Mesa-redonda aborda desafios do plantão judicial
Atualizada em 23/09/2022 - 15h55
Em evento da Escola da Magistratura (Emagis) do Tribunal Regional Federal da 4ª Região (TRF4), mais de 50 magistrados discutiram os desafios do plantão judicial. Com coordenação científica do diretor da Emagis, desembargador federal Márcio Antônio Rocha, e coordenação de mesa da desembargadora federal Salise Monteiro Sanchotene, o debate ocorreu de forma virtual no final da tarde desta quinta-feira (25/2).

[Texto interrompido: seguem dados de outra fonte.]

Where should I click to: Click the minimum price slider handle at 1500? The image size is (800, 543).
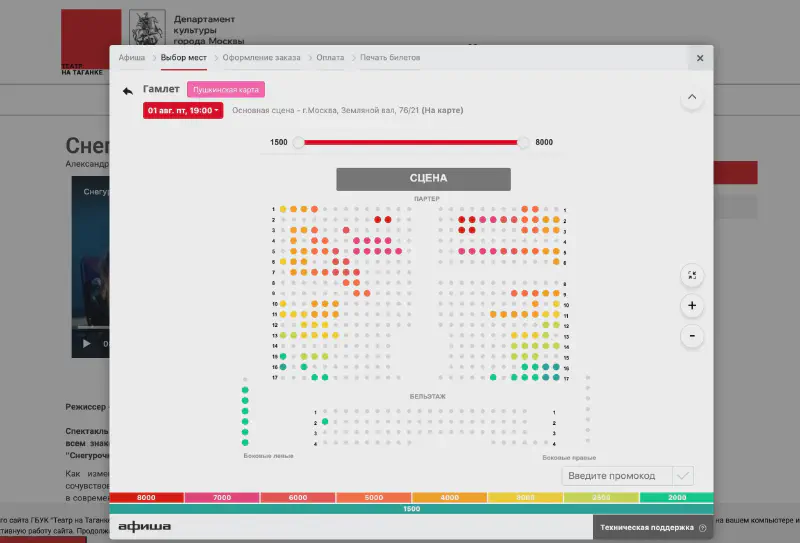[298, 142]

Os palestrantes foram a juíza federal substituta Cristina de Albuquerque Vieira, que abordou a área penal, e o juiz federal Clenio Jair Schulze, que tratou da esfera cível. Na abertura do encontro, Sanchotene ressaltou a importância do tema, proposto a partir de sugestão de abordagem por magistrados para aprimorar a atividade na 4ª Região.
Penal
A primeira palestrante, Cristina de Albuquerque Vieira, foi coordenadora de uma comissão para tratar do assunto na Justiça Federal do Rio Grande do Sul. Ela salientou a criação de área nas intranets das Seções Judiciárias dos três estados, contendo, entre outras informações, exemplos de peças processuais para orientar os juízes.

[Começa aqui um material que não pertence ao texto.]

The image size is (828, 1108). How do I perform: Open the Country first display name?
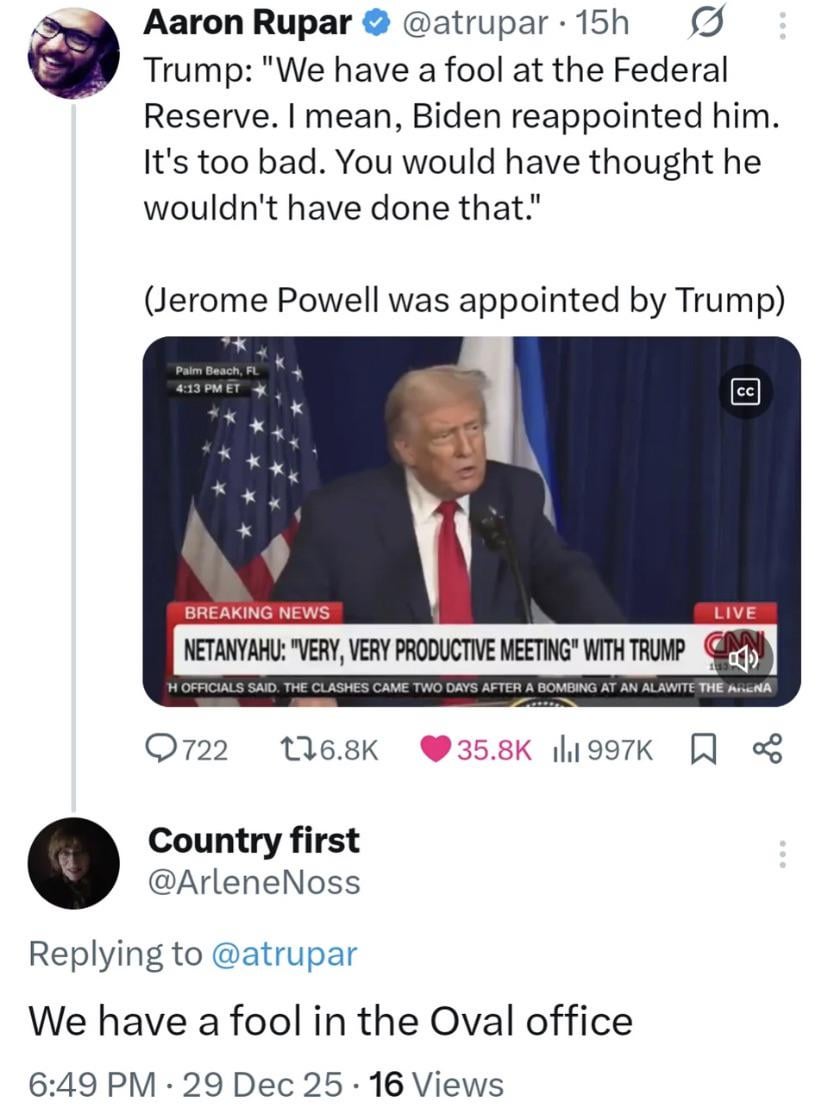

Em seguida, falou sobre temas como audiência de custódia (que deve ser realizada 24 horas depois da notificação da prisão, sendo flagrante, temporária ou provisória, prioritariamente pelo juiz de plantão quando a detenção ocorrer durante o final de semana), os problemas envolvendo a determinação do uso de tornozeleira eletrônica (cuja implantação tem diferenças de estratégia em cada estado), a arbitragem de fiança, entre outros. Ela ressaltou as alterações na atividade desde o começo de 2020. “O momento atual de pandemia, em que vivemos uma vida online, também se reflete no plantão judicial”, disse a magistrada.

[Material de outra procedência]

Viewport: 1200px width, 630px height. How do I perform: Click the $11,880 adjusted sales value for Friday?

Vieira ainda citou a necessidade de que a urgência de cada caso seja analisada, como os pedidos de habeas corpus, de concessão de liberdade provisória, de prisões preventivas ou temporárias ou de busca e apreensão.
Cível
O segundo palestrante foi o juiz federal Clenio Schulze. Ele lembrou que o principal papel do plantão judicial é evitar o perecimento de um direito que eventualmente tenha sido solicitado. Segundo o magistrado, situações envolvendo fronteiras ou crianças prestes a embarcar em voos internacionais são as mais rotineiras na área cível. Para Schulze, o ideal é levar em conta os casos que não são passíveis de decisão durante o plantão, como o levantamento de bens e valores apreendidos, a reiteração ou reconsideração de pedidos ou as urgências provocadas.
No entanto, questões extrapatrimoniais, como o direito à vida, precisam ter a avaliação do magistrado se há ou não o efetivo perecimento do direito. Sobre a judicialização da saúde, Schulze frisou que a Lei 9.656/98 fixa os conceitos de urgência e emergência. “Terapias medicamentosas, em regra, devem aguardar o expediente normal e a avaliação do juiz natural, mas a remoção para unidade de tratamento intensivo (UTI) é medida que pode ser analisada no plantão”, disse o magistrado. Além disso, ele reiterou que o Conselho Nacional de Justiça sugere que os gestores da saúde dos municípios e dos estados sejam consultados para saber a situação sanitária antes de adotar qualquer medida.
Por fim, o juiz federal ainda ponderou que medidas como interdito proibitório, reintegração de posse e greves de serviços essenciais, por exemplo, também podem ser analisadas no plantão judicial. Ele pontuou que, no âmbito cível, não há vedação normativa para a realização de audiência ou diligência, mas deve-se utilizar todas as formas possíveis para garantir que nenhuma das partes deixe de ser intimada.